“你要原谅我这个‘外国佬’的词不达意。”穆勒别有用意似的道,“我说的是,你该答应去我家做客一次了,阮逐舟同学。换了其他人,我会把拒绝视为不自量力的清高,不过你确实是我见过最倔强,也倔强得可爱的人。”

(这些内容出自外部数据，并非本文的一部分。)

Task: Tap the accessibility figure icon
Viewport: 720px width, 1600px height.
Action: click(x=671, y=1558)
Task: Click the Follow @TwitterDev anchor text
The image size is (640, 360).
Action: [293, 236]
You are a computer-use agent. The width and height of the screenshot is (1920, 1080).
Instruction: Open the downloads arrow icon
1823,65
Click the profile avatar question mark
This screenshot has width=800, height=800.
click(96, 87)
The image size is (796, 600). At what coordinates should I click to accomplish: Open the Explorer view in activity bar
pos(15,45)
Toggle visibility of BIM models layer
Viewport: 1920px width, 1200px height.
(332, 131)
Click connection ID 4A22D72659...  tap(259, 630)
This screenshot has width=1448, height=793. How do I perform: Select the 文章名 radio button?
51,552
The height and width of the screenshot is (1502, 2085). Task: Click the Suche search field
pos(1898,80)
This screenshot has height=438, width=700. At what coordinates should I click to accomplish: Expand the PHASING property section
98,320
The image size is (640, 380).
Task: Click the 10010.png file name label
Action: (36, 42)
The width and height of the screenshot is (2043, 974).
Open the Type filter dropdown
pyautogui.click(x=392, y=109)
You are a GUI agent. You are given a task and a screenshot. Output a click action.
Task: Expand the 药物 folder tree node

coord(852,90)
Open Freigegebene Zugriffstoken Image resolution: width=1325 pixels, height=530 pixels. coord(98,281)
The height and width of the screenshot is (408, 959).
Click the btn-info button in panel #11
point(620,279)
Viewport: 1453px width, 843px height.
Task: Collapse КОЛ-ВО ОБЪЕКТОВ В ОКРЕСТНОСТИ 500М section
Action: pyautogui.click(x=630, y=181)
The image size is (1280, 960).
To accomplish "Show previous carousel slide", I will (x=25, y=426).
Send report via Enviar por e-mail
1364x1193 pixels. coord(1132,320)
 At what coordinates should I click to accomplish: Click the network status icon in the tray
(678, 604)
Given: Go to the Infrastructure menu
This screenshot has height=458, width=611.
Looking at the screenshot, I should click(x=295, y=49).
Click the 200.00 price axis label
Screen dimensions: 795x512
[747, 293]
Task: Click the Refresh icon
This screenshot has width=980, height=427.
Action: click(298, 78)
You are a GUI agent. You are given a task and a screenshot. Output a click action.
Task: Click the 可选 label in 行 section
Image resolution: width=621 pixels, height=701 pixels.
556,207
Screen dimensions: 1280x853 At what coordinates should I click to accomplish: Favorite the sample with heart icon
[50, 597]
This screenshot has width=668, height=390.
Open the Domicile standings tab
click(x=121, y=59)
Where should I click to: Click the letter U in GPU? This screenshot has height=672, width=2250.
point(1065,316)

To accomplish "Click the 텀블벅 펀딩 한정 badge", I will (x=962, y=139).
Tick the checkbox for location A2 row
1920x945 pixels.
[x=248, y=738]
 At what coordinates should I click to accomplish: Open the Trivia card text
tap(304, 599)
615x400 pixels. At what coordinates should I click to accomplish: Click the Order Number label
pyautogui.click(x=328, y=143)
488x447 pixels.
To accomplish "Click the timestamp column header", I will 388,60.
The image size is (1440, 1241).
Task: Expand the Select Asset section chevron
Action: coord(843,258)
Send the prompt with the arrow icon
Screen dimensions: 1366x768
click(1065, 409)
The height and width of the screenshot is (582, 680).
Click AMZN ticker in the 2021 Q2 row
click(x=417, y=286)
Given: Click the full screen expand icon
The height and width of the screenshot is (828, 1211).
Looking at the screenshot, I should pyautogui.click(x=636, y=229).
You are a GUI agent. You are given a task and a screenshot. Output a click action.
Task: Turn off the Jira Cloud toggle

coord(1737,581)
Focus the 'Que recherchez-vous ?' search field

阮逐舟维持眼神微微上翻的姿势,一眨不眨地盯着对方,目光浸过冰水一样冷。尽管但凡换一个人的角度,都看不见阮逐舟此刻凝视穆勒的眸光有多嫌恶。
但很快,他还是嘴角上扬,挑眉冷笑起来。
“好啊,”他抬起手,在穆勒肩上按了按,“既然你这么坚持的话。”
穆勒被按住的半边肩膀明显一僵。
“真的?”他掩饰不住喜出望外,“真没想到你答应得这么痛快。”
远处阶梯教室的椅子发出乓的一声,阮逐舟看都没看,将手放下。
他笑道:“明天见,穆勒。”
德国人最后看了他一眼,笑着转身离开。
阮逐舟把包斜跨在肩上。这一次,一片深色的阴影重新覆上来,遮住窗外的阳光。
池陆横在他身前,挡住他离去的路。
对方眉头纠紧:“你刚和他说了什么。”
阮逐舟想绕过一个死的障碍物一样云淡风轻地绕开他,走出教室。池陆也没拦他,回身跟着阮逐舟走下楼梯。
出了楼,阮逐舟往校门口走去,池陆依旧紧跟着他:“你别以为能和他这种人交朋友。最开始他在图书馆怎么欺负为难你,你都忘了吗。”
阮逐舟头也不回:“那时在图书馆,果然是你。”
池陆不说话了。这会功夫两个人已经走到校门,再过两条街便是阮逐舟住的出租屋。